Licensing agreements can be:
- Exclusive license: A licensee who gets this license is the only one who can use the intellectual property. Even the licensor cedes rights to the license during the length of the agreement. This type of license costs the licensee much more.
- Non-exclusive license: A licensee has the rights to use the intellectual property. The licensor also has the option to sell it to others, though. Non-exclusive licenses have the greatest number of licensees. That’s because many licensees have the right to use the same intellectual property.
- Sole license: The licensee has the sole right to the licensing of the intellectual property. The licensor also keeps the right to use it. This is similar to an exclusive license. It’s more favorable to the licensor, though. This type of license usually costs more than a non-exclusive one but is cheaper than an exclusive license.
This license could define how your invention earns you money for years to come, so it is important to have a lawyer look over the contract before you sign. Primarily, you should consider focusing on these five issues: Royalties, exclusivity of the contract, term and termination, confidentiality, and dispute resolution.
Royalties
A key mistake made in negotiations is neglecting terms that detail how the royalty payments will be made. One important term to consider is how do you want the payments? Lump sum? Per unit? Per unit progressive or flat? Defining the royalty can help you, as the licensee, to earn the profits you deserve. It could be used to get the money up-front to fund your next great idea or to ensure that a minimum amount of money goes in your pocket each month.
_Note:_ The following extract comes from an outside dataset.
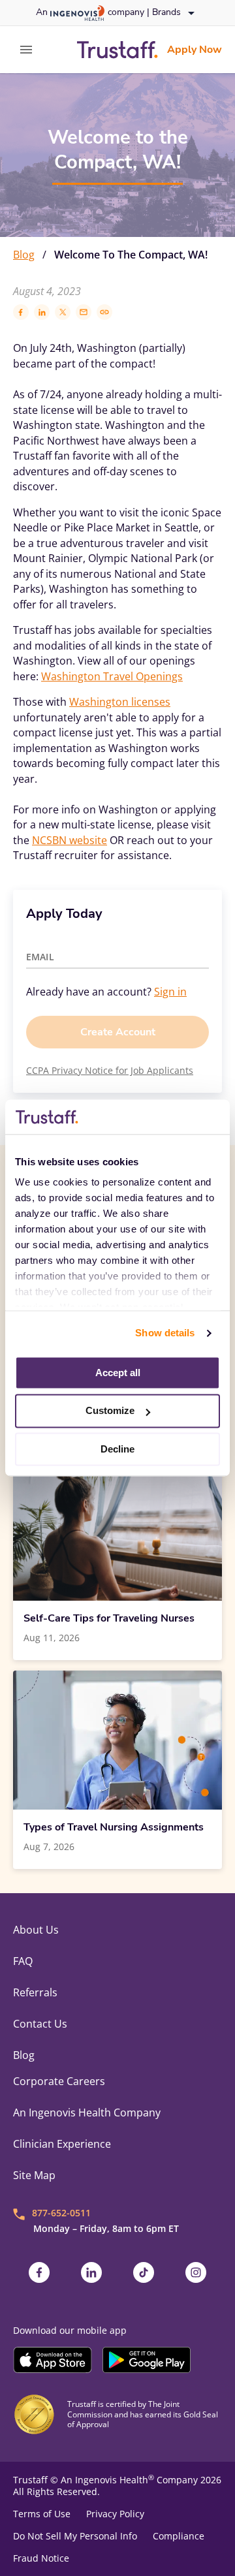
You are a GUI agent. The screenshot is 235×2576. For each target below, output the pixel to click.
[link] (117, 49)
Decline (117, 1448)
If the license is exclusive, minimum guarantees are a good way to put a floor on your earnings.
Exclusivity of the contract
This refers to the type of contract agreed, with the 3 main options shown above: exclusive, sole or non-exclusive. Usually, a company will ask for exclusive rights. In this scenario, it is often more likely to negotiate a higher royalty payment.
Term and termination
How long will the contract last and what will happen when it is up? For instance, you may want a clause allowing you to terminate if sales fall below a certain amount of units, allowing you to seek a better deal. Or if you have worked in a minimum royalty for the year, you want to be sure the licensor cannot avoid that minimum payment by terminating the contract the day before it kicks in.
Confidentiality
Most companies use some sort of non-disclosure agreement (NDA) these days. When they don’t, the licensing agreement needs this clause. The confidentiality section must say which parts of the license are secret. This clause is also a good place to strengthen an NDA if it’s weak.
Dispute resolution
Finally, disagreements do happen from time to time. In the event that you and the other party cannot work them out, it is important to have a well-defined dispute resolution process. Arbitration can be a useful tool to avoid the cost of discovery and trial and is helpful in settling limited, well-defined issues. However, arbitration can come with its own drawbacks and expenses. Be sure to fully understand all the pros and cons before agreeing to a particular form of dispute resolution.
Benefits of a licensing agreement
- You don’t need to find money to commercialize your product: The licensee will be responsible for costs of manufacturing, distribution, packaging, marketing and sales, etc.
- You can get your innovation to market faster: If you issue a license to an established business, you will be able to leverage their experience, infrastructure and involvement. They will typically be more able to move your product into the marketplace easier and quicker.
- You can break into new markets: Depending on the deal and the licensee, you may be able to access markets that are closed to imports, avoid export taxes or mitigate risks associated with international expansion.
- You will be able to generate revenue: The licensee will pay for the right to hold the license to your patent. This can be a one-off payment, continuous payments known as royalties, or variable payments depending on the profits.
You keep ownership of your intellectual property: Licensing allows you to give suppliers, competitors or complementary businesses certain rights over your patent, while receiving royalty income and still retaining ownership of your asset.